Exactly. And by combining students under a single tutor in a classroom, we gain efficiency and reduce costs. We are comparing concierge medicine with a public health clinic. Of course, if you can afford a live-in doctor, you'd expect better overall health care. I will grant that a Utopian, concierge education would probably be better than any collective effort.

6. What do you mean "we", paleface?

Me and an assumed larger group that shares my opinion. You can take it as a rhetorical device if you like.
 
The "public goods" argument contains a flaw: corporate oversight is a public good and the State itself is a corporation, therefore, oversight of State functions is a public good which the State itself cannot supply. State assumprion of responsibility for the provision of public goods transforms the free rider problem at the root of public goods analysis but does not eliminate it.
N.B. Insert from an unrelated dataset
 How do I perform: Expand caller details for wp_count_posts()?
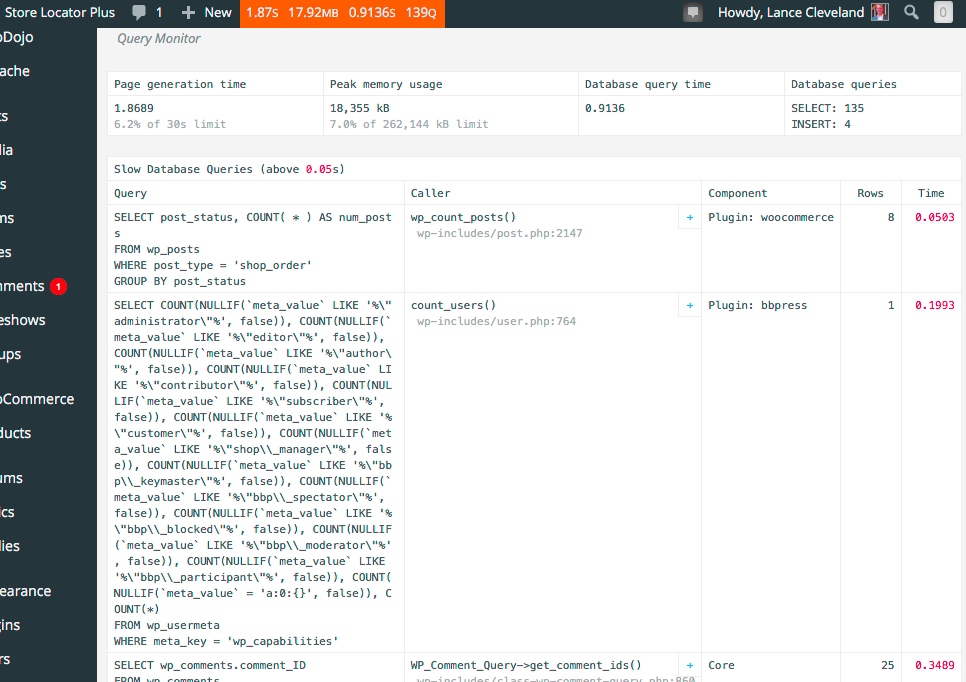click(x=689, y=217)

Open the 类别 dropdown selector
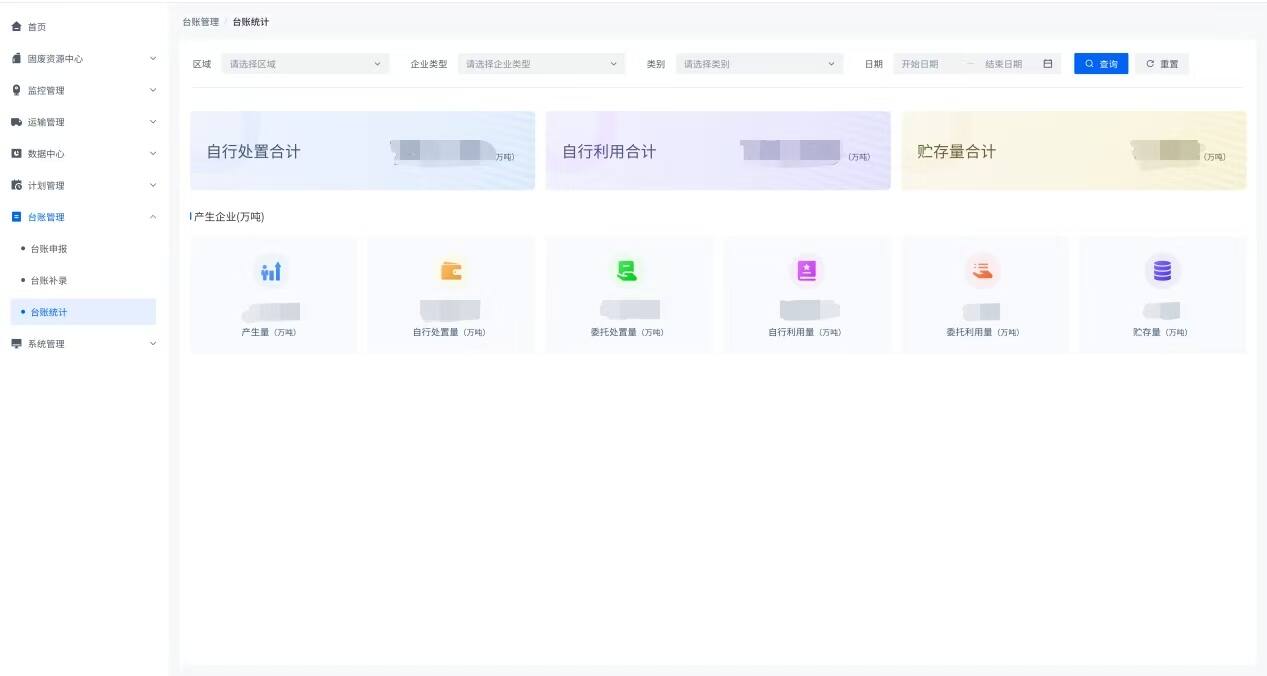759,64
I disagree because you have characterized the State here as a monolithic entity. This is arguably not the case, with not only divisions and different objectives at the federal, state and county level, but also input by the citizenry at all those levels as well. I commonly vote on local millage proposals -- the latest was funding for a new gym at the local highschool.

I can think of no other issue, including abortion and defense, that is so constantly of concern to a broad swath of the population, at all levels of government. In Obama's most recent campaign-opening speech, public contributions to college education were featured -- granted it was at a college...
 
5. The evidence is against this. Homeschoolers outperform conventionally schooled children academically. Further, in Hawaii, juvenile arrests FALL when school is NOT in session. Juvenile hospitalizations for human-induced trauma FALL when school is NOT in session.
I'm interested most in this point, as this goes to the heart of the issue. I'm not dismissing any data on this, educational performance information just isn't something that sits very high on my radar to be honest. But I have to wonder if there is some self-selection bias in those who home-school, namely that the people who do it tend (either kids or parents) to be the most capable, and those who can't send their kids to be educated elsewhere. If so, fine, but then we're not exactly comparing like with like. If the home schooled group is likely to be academically more successful than the average to begin with, then it is necessary to control for this bias before accepting the statement that home schooling is superior.1In order to test for it would probably require the tracking of a similar cohort prior to schooling beginning throughout their educational lives, looking at a number of different factors, and looking at transfer rates between the two methods. I think this would make for a fascinating (though quite long) study.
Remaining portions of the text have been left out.